Task description:
Locate the lines of the listing below that hold "screenshot", then copy each of them.

Exercise inputs:

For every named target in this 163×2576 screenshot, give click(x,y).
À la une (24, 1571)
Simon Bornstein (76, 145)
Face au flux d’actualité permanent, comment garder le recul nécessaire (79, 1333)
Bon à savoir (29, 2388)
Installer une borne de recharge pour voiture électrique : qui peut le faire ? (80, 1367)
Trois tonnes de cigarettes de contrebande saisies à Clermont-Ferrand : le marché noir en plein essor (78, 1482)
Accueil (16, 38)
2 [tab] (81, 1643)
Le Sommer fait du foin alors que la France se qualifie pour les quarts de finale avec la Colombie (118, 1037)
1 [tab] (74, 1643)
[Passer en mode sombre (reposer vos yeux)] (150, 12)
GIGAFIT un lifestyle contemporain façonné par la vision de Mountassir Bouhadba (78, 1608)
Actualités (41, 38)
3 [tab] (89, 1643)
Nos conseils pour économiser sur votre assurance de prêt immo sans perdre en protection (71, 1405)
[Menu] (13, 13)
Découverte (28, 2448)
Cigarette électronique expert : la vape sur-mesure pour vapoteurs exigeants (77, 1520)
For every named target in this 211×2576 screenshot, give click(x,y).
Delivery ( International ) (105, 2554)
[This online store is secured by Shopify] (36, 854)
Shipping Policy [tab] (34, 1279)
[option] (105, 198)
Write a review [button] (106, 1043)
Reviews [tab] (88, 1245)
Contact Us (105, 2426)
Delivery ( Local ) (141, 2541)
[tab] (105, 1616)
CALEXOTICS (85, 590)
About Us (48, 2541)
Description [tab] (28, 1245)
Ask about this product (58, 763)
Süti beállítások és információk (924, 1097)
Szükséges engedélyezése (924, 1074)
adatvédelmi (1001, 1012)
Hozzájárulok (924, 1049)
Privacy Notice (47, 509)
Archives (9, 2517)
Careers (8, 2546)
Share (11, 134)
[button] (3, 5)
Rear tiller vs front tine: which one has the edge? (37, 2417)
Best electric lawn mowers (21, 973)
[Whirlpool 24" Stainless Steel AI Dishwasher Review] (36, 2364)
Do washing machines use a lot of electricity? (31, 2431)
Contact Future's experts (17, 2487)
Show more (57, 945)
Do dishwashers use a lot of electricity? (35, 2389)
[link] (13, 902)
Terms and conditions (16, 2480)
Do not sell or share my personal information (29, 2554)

Output below:
For every named target in this 163×2576 screenshot, give click(x,y).
For every named target in this 211×2576 screenshot, give click(x,y).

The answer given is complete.